■ What you are asked to do ■
Return exactly the lines from the "1024x532 pixels." line through the last line of the entries below. Include no pictures.

-------- Material for this task

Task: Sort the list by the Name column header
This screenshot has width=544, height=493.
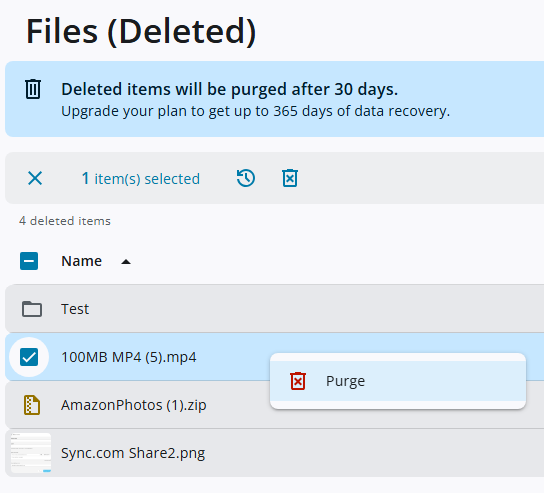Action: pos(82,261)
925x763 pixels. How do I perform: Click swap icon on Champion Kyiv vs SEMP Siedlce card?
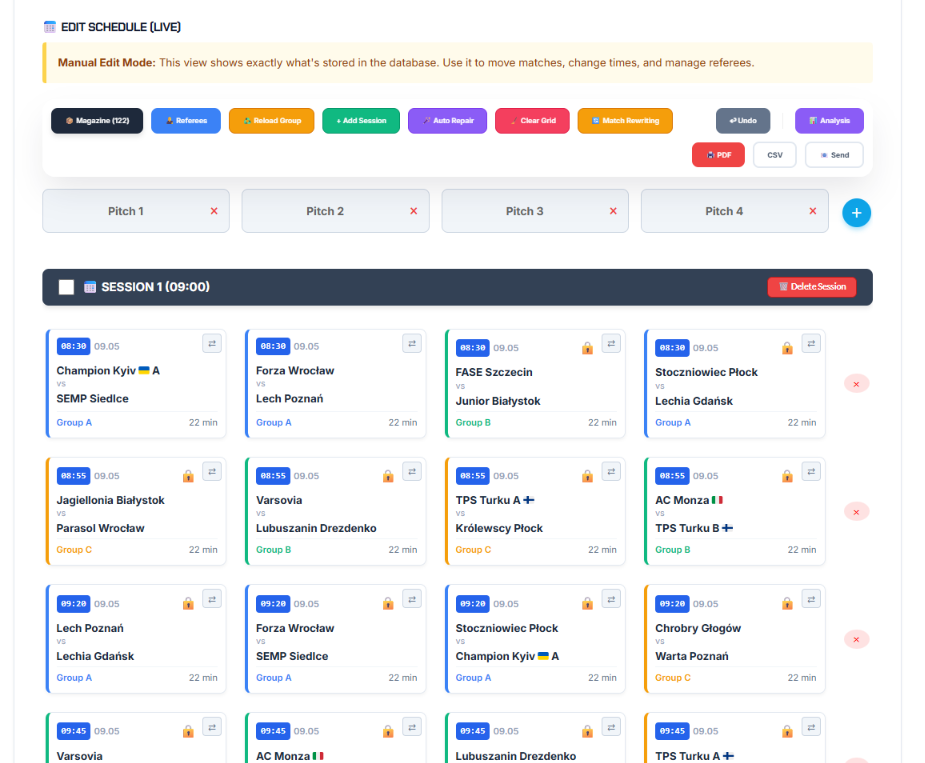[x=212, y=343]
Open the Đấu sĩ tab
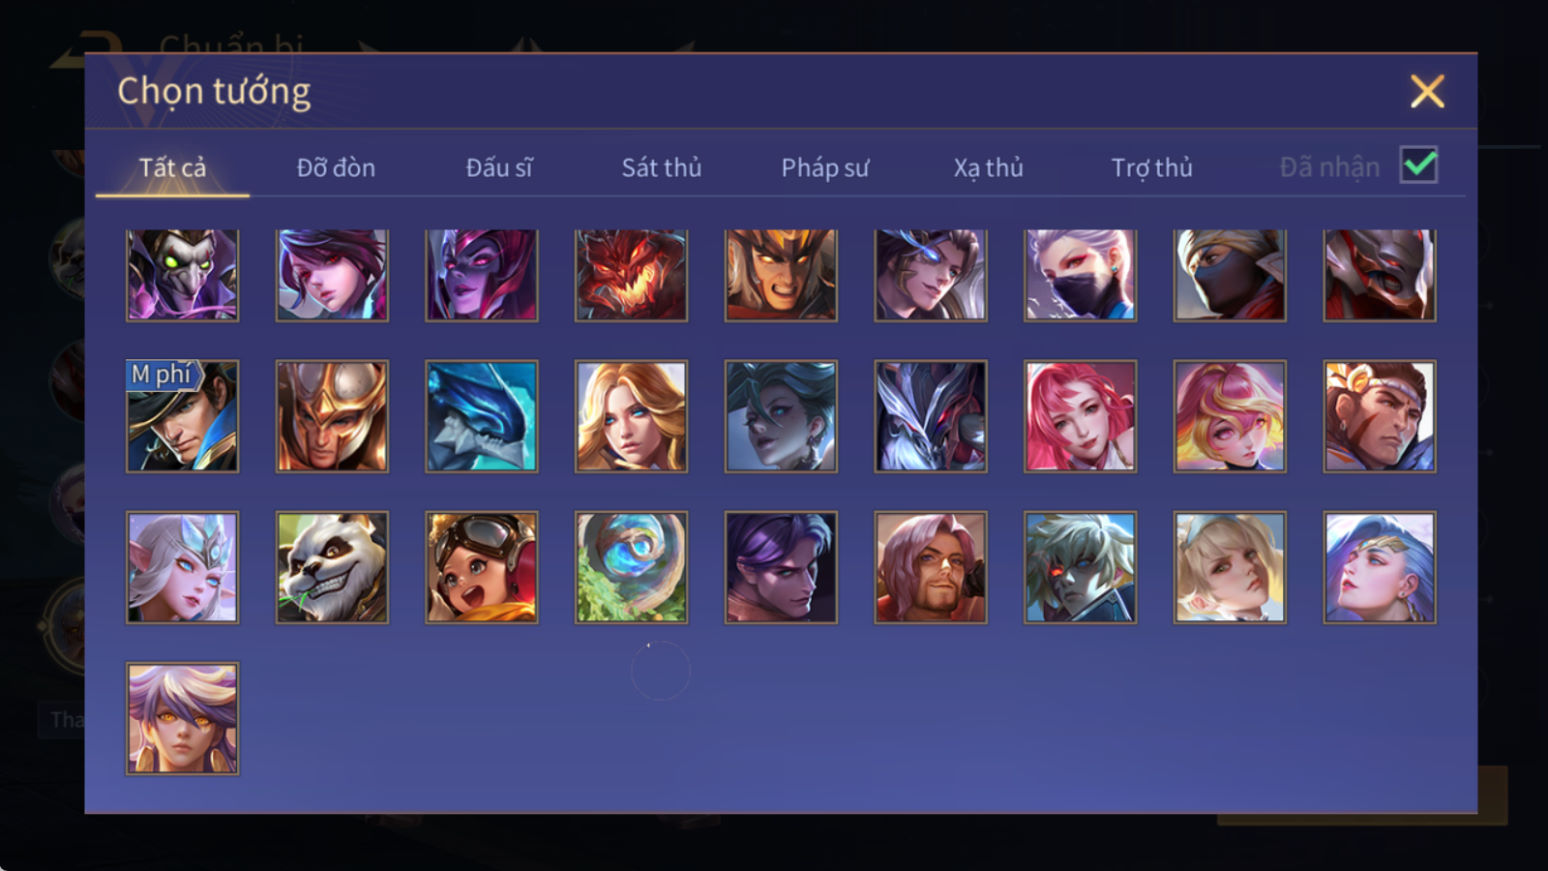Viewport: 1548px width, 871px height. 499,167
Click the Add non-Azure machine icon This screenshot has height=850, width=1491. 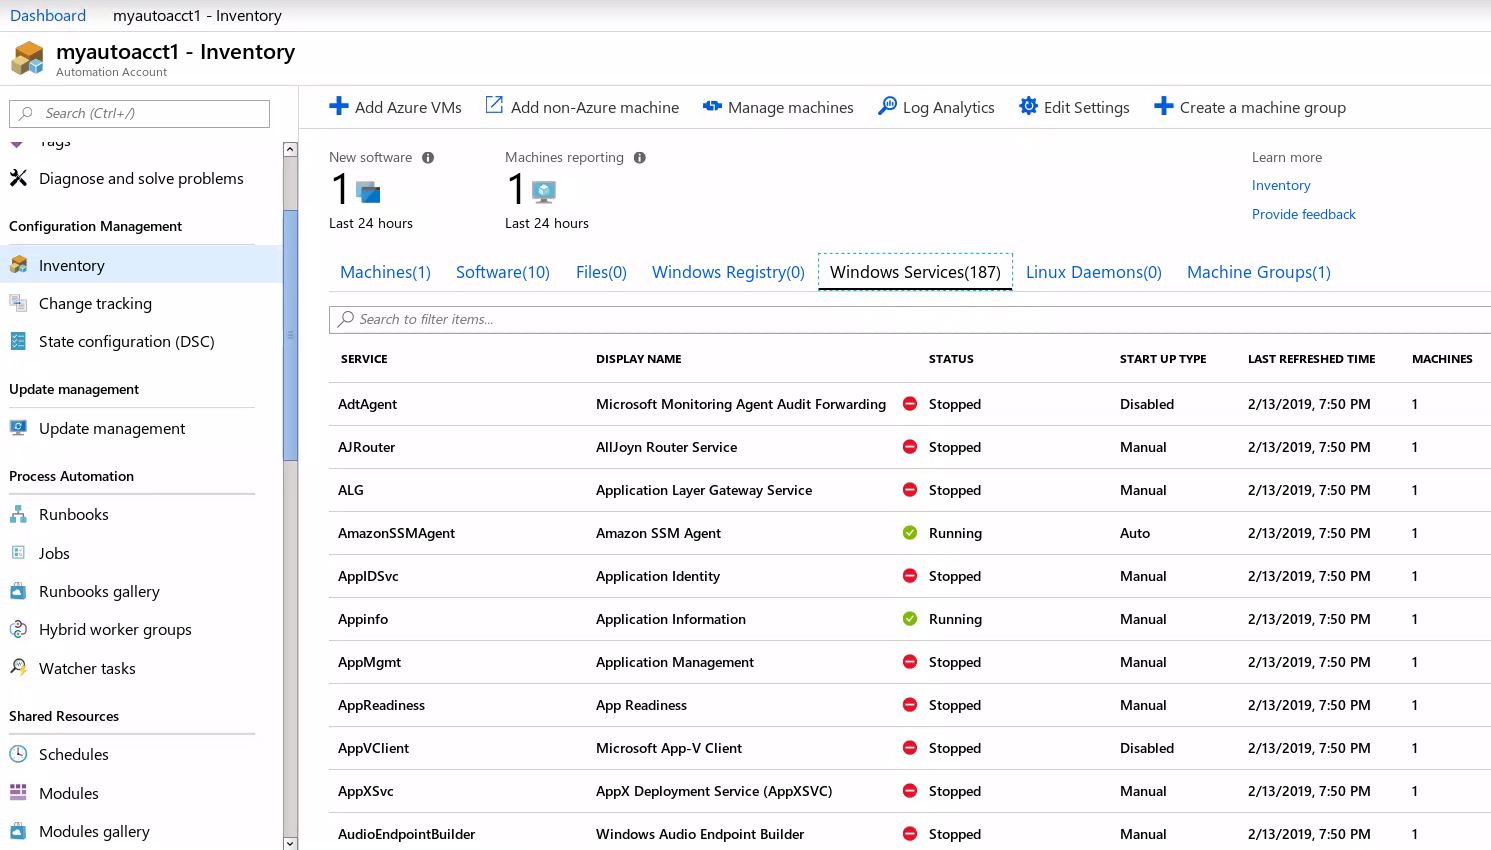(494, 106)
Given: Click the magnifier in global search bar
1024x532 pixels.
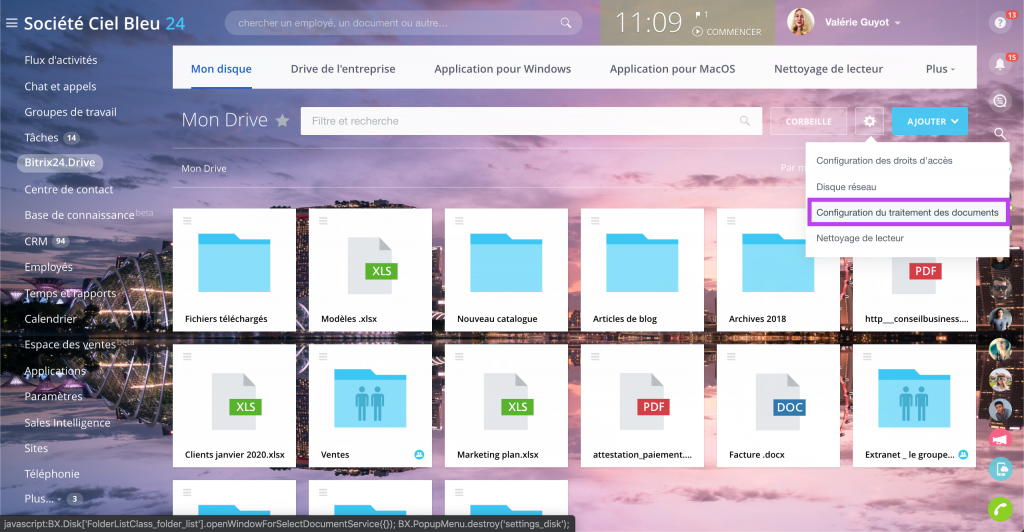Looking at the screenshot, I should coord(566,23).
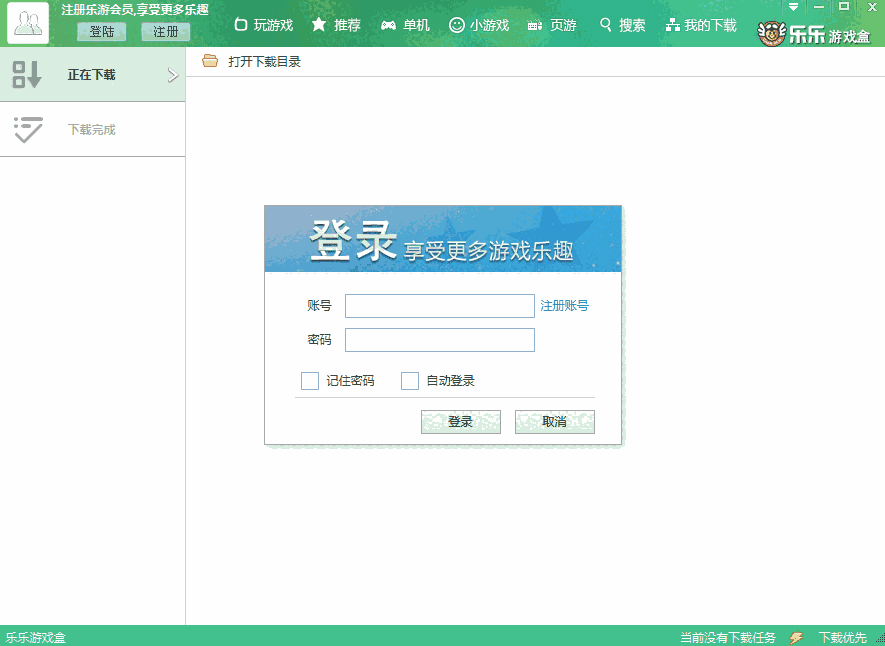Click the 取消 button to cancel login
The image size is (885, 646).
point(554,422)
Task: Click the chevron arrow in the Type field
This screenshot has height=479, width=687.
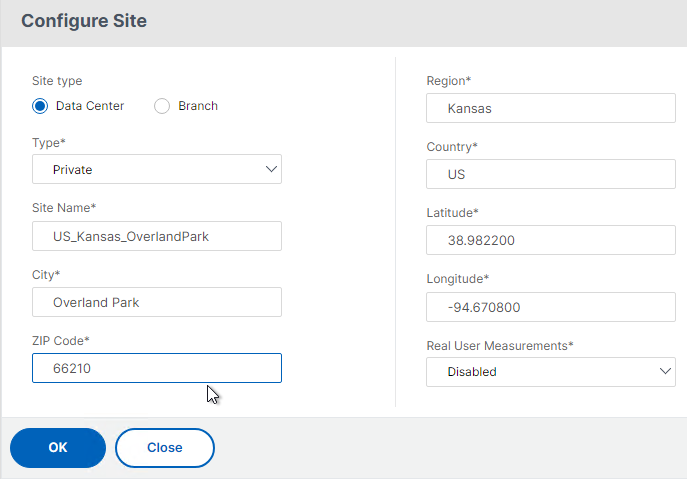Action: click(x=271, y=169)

----------------

■ Task result ■
1024x532 pixels.
Looking at the screenshot, I should coord(566,23).
Click the 取消 button to cancel login
The image size is (885, 646).
point(554,422)
Task: Click the chevron arrow in the Type field
This screenshot has height=479, width=687.
Action: click(x=271, y=169)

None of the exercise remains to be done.